4. Wide of rally, demonstrators cheering
5. Demonstrators chanting (Georgian): "No to Russian law"
6. Close of sign mocking Russian President Vladimir Putin
7. Speaker addressing rally
8. SOUNDBITE (English) Nika Gvaramia, chairman of political party Axali:
"For Georgian Dream (party), the one and only possibility to stay in government is the usurpation of power. They know that the place of usurpers is not in the European Union. Western democracy is not about the usurpation of power. The only place for them, for usurpers, is in the zone of influence of Russia. That’s why they are doing everything possible and impossible to be part of Russian influence, not the European Union. That’s very obvious to me and that is very obvious to the Georgian people, and it should be obvious for European countries and the United States of America. Georgian Dream is a pro-Russian government, and their place is in Russia. But the choice of the Georgian people and the historic choice of this country is absolutely different."
++NIGHT SHOTS++
9. Demonstrators holding signs, left reading (English): "You are the ‘government,’ but we have the power!"

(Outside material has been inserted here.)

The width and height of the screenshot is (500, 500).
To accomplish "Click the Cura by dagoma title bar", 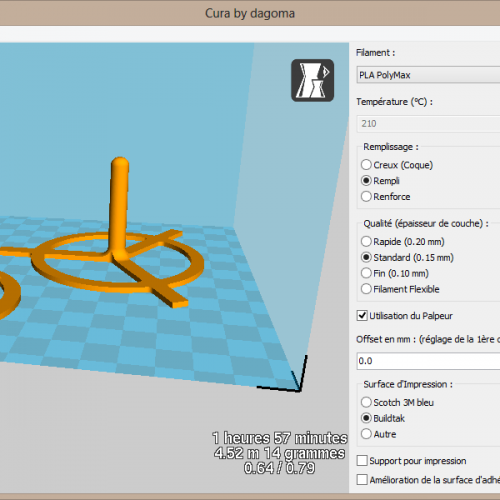I will coord(250,13).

10. Demonstrators in square
11. SOUNDBITE (Georgian) David Gelashvili, student from Georgia:
"I was standing here (protesting) against this law last year and I am standing here today against this law. And every time when we will have the same problem and the same choice between Russian winter and Tbilisi spring, I will always choose Tbilisi spring."
12. People chanting UPSOUND (Georgian): "Georgia"
13. Various of protest
14. Wide of demonstrators in front of Parliament building
STORYLINE:
Thousands rallied in Georgia’s capital of Tbilisi on Monday against a draft law calling for media and non-commercial organisations to register as being under foreign influence if they receive more than 20% of their budget from abroad.

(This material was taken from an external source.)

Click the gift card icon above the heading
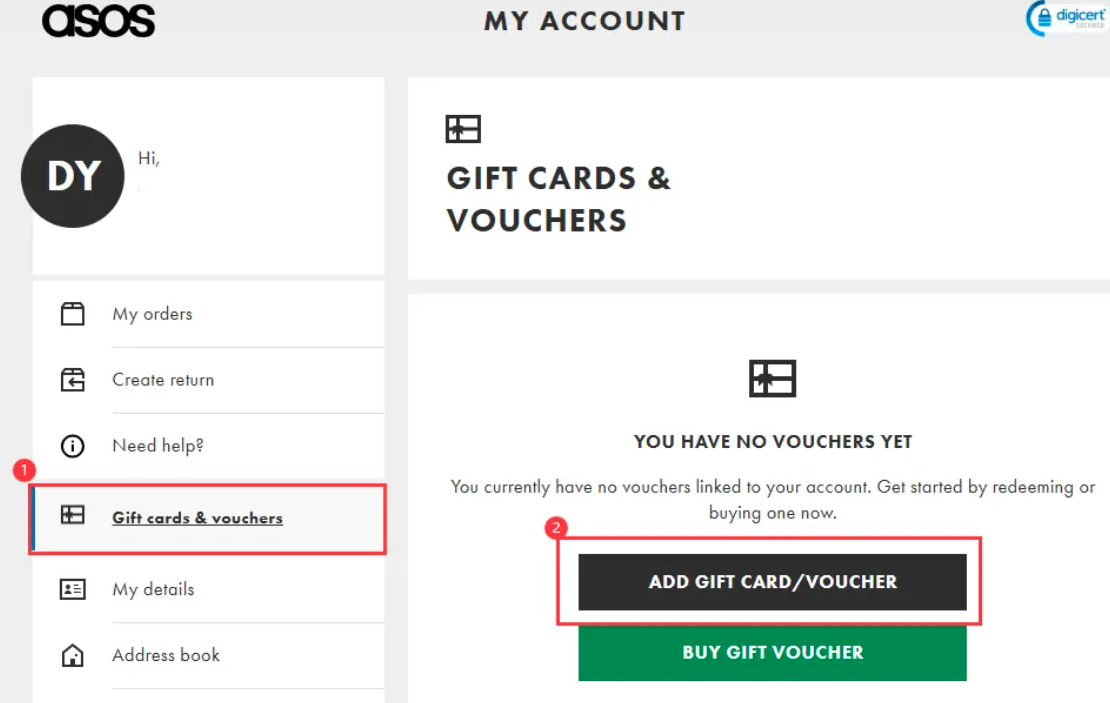 coord(463,129)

Opponents of the measure denounce it as “the Russian law” because it is similar to a law that Russia uses to stigmatise independent news media and organisations seen as being at odds with the Kremlin.
Its foes also say that passing the law would obstruct Georgia’s aim of joining the European Union, which issued the country long-desired candidate status last year.
The measure is nearly identical to a proposal that the governing Georgian Dream party was pressured to withdraw a year ago after large street protests.
"For Georgian Dream, the one and only possibility to stay in government is the usurpation of power. They know that the place of usurpers is not in the European Union," said Nika Gvaramia, the chairman of political party Axali.
The law would require non-commercial organisations and news media that receive 20% or more of their funding from overseas to register as “pursuing the interests of a foreign power.”
That phrase is the only change from the draft that was withdrawn last year, which said that relevant groups must register as “agents of foreign influence.”